**WORKING DATA:**
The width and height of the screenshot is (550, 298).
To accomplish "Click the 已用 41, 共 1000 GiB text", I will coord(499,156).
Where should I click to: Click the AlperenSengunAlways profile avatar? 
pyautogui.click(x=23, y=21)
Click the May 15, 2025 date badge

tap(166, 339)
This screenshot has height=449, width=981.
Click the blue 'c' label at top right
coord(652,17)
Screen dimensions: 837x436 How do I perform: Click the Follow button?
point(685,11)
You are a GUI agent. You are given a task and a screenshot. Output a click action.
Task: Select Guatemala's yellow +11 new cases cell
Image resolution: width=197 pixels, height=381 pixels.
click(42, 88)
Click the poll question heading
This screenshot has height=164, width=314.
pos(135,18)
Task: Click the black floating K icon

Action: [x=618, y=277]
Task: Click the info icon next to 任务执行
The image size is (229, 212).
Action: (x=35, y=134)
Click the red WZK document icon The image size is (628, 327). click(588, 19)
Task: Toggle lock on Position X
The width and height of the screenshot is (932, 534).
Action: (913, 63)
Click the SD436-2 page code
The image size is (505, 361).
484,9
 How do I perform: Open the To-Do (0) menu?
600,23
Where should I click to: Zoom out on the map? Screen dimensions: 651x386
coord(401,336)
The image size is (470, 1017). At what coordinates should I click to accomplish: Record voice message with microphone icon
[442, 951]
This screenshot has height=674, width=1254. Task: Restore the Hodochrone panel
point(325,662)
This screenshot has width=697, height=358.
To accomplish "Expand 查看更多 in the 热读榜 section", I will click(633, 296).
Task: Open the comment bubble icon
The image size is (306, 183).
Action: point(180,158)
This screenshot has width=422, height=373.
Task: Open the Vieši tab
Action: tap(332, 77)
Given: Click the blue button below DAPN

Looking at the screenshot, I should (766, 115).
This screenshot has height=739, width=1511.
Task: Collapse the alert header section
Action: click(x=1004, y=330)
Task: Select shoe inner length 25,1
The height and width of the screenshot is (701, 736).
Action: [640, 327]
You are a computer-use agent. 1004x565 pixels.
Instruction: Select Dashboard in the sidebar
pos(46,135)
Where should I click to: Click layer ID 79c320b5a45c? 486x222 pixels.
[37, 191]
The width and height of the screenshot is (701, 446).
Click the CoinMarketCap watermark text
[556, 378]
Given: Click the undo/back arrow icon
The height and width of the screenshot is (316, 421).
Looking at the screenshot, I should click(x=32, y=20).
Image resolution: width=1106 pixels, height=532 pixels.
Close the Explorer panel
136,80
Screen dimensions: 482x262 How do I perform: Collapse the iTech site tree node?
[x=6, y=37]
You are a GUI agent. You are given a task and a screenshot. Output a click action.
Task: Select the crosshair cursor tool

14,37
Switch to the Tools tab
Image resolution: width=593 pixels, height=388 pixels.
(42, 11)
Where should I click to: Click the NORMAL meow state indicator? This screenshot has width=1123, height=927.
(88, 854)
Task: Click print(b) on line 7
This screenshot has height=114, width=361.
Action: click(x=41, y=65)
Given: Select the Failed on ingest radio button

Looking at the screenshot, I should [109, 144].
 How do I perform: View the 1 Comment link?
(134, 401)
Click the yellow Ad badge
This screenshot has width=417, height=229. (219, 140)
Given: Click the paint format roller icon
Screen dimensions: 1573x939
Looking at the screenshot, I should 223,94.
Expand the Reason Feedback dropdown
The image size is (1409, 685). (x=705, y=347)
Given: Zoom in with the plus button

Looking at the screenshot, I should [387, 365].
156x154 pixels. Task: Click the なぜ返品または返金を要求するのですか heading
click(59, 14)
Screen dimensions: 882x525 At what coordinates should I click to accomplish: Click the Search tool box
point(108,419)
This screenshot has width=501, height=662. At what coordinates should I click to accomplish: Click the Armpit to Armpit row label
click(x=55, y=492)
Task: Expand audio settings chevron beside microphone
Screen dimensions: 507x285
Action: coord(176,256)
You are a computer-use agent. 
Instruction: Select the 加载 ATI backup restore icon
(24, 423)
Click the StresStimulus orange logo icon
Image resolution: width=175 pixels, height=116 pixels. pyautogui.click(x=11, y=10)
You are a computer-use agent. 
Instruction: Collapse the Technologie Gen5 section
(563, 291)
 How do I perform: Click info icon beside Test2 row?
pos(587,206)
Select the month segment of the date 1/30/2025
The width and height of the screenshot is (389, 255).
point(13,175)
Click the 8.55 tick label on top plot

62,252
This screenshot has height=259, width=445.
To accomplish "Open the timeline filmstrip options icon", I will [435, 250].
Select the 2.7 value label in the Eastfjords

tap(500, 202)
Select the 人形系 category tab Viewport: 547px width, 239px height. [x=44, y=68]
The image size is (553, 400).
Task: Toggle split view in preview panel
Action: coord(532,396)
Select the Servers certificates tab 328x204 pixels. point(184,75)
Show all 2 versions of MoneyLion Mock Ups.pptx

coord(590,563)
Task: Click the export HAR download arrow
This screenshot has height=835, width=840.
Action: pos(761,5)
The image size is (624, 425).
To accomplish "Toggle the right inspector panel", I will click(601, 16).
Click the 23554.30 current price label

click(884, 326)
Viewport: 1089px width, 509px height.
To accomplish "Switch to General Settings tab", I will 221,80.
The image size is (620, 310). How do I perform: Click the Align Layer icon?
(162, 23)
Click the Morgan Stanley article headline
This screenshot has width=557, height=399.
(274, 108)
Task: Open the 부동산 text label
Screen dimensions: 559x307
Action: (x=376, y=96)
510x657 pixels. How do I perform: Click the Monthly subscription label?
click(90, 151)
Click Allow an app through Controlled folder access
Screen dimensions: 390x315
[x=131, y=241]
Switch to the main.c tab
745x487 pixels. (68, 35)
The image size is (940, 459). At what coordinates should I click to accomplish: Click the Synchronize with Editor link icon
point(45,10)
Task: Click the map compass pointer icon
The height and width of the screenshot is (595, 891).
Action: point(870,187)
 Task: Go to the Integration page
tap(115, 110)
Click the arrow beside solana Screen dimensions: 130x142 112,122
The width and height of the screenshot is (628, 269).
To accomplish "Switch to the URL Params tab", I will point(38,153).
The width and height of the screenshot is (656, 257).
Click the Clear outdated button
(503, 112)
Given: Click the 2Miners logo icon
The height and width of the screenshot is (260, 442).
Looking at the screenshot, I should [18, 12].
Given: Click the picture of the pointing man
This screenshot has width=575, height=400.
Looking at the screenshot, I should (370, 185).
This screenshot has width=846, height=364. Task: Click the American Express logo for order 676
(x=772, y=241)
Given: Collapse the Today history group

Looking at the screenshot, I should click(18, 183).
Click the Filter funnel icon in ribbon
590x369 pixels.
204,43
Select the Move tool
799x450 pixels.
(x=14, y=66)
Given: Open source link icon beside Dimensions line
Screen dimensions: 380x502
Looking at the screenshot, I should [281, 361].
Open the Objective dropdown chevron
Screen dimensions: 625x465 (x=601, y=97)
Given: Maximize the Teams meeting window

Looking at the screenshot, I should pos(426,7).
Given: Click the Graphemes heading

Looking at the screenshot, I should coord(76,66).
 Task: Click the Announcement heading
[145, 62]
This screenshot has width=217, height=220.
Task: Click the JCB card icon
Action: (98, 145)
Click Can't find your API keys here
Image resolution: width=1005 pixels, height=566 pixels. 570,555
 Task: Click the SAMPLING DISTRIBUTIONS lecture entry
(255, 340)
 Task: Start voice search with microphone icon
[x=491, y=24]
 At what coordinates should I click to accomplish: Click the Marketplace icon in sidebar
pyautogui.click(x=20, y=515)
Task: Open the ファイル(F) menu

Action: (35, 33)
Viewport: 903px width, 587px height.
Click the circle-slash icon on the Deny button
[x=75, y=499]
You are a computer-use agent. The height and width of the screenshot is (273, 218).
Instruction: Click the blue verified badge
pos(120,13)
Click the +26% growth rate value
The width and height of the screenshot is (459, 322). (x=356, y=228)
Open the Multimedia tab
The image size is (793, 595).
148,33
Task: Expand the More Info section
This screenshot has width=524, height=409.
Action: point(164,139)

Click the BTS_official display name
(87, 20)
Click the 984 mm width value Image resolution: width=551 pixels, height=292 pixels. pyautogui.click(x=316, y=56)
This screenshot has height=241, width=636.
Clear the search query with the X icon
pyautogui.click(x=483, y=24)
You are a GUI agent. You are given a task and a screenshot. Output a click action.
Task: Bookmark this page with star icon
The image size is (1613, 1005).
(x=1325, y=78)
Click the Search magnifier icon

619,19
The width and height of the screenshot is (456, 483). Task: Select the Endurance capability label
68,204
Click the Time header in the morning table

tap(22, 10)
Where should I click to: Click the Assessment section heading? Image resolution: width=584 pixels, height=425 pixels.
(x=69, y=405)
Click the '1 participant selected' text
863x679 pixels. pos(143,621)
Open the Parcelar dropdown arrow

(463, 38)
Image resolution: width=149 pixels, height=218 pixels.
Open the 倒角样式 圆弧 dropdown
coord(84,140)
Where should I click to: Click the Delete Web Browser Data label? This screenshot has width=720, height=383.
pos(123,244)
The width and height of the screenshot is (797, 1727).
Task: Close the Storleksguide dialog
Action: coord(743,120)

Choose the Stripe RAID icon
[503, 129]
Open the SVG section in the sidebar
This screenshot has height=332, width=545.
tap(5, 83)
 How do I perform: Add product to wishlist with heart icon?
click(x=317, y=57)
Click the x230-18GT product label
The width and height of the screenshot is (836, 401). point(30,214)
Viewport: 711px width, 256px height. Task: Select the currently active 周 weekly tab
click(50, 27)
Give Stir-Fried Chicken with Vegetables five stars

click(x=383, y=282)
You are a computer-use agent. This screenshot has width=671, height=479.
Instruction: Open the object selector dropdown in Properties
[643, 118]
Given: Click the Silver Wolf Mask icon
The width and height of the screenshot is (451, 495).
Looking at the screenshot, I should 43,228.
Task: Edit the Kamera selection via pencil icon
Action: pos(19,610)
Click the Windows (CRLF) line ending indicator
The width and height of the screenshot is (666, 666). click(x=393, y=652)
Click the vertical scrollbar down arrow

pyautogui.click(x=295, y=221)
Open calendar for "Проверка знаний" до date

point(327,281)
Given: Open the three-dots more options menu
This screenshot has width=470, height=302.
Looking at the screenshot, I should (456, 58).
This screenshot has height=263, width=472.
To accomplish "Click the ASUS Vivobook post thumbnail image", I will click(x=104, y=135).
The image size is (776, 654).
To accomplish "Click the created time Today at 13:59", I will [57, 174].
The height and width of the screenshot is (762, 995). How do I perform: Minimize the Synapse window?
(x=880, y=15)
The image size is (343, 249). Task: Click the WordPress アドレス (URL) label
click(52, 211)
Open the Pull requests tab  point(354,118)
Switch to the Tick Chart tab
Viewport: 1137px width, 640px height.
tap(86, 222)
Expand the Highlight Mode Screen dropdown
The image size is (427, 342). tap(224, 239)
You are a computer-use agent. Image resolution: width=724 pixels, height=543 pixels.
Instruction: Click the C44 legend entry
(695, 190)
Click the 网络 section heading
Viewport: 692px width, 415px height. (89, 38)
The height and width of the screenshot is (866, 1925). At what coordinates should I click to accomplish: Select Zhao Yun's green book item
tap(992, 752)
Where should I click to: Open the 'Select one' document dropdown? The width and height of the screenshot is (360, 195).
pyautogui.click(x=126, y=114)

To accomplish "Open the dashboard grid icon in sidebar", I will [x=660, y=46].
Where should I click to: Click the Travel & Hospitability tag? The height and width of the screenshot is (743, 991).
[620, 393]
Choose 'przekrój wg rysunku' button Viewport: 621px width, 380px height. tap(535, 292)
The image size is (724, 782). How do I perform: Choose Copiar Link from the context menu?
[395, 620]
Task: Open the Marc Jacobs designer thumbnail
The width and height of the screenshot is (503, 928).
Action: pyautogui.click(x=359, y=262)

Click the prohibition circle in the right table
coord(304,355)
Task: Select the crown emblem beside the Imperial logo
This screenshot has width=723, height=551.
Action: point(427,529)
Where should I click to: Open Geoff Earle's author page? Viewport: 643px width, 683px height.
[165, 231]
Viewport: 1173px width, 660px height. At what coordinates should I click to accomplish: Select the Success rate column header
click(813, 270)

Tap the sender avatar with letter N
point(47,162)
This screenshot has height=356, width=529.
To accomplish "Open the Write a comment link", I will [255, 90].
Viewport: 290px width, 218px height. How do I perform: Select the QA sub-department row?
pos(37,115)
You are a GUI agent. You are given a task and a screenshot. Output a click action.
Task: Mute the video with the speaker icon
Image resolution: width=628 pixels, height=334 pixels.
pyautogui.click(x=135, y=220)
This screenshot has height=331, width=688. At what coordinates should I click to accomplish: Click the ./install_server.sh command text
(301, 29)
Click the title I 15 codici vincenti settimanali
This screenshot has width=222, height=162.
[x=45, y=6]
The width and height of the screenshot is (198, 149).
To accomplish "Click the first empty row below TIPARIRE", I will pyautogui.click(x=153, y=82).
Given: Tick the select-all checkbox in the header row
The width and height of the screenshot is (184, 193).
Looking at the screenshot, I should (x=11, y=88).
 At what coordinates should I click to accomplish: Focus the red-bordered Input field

**TASK BRIEF:**
Show each line of the material that includes the string "thumbnail" by copying it.

**YOUR RESPONSE:**
To accomplish "Click the ASUS Vivobook post thumbnail image", I will click(x=104, y=135).
Task: Open the Marc Jacobs designer thumbnail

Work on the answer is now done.